_Record list_:
►
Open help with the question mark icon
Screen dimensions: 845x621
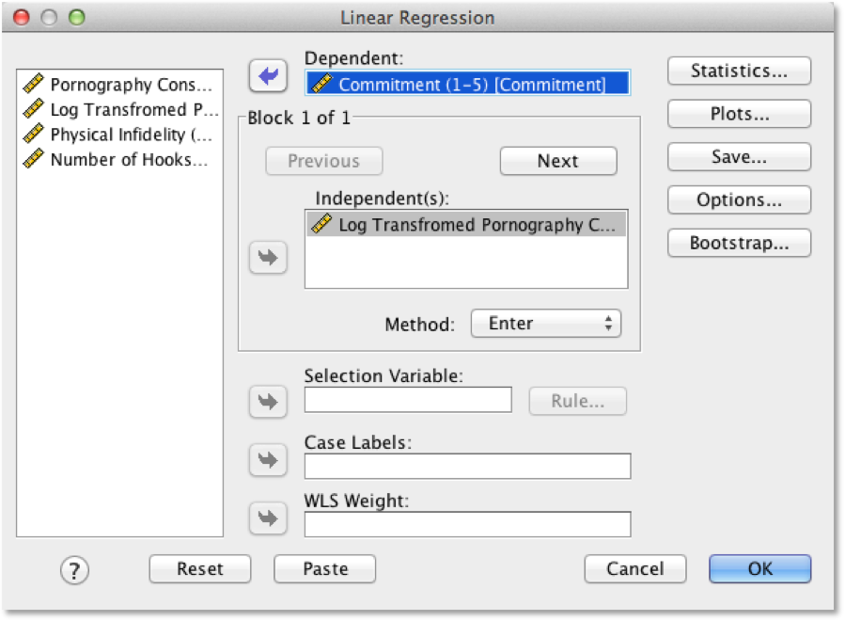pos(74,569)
◄
►
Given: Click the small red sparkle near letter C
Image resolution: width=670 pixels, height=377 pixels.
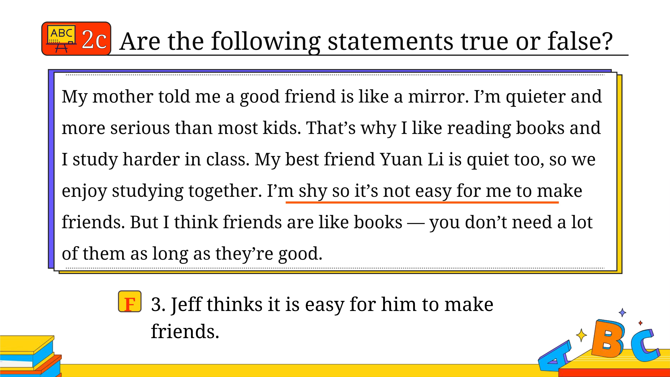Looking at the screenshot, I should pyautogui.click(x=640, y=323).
◄
_Written instruction_: Please duplicate the listing from the line that contains "Given: Click the" through the line that contains "Looking at the", inclusive, without the pictures.

_Task response_:
Given: Click the small red sparkle near letter C
Image resolution: width=670 pixels, height=377 pixels.
Looking at the screenshot, I should pyautogui.click(x=640, y=323).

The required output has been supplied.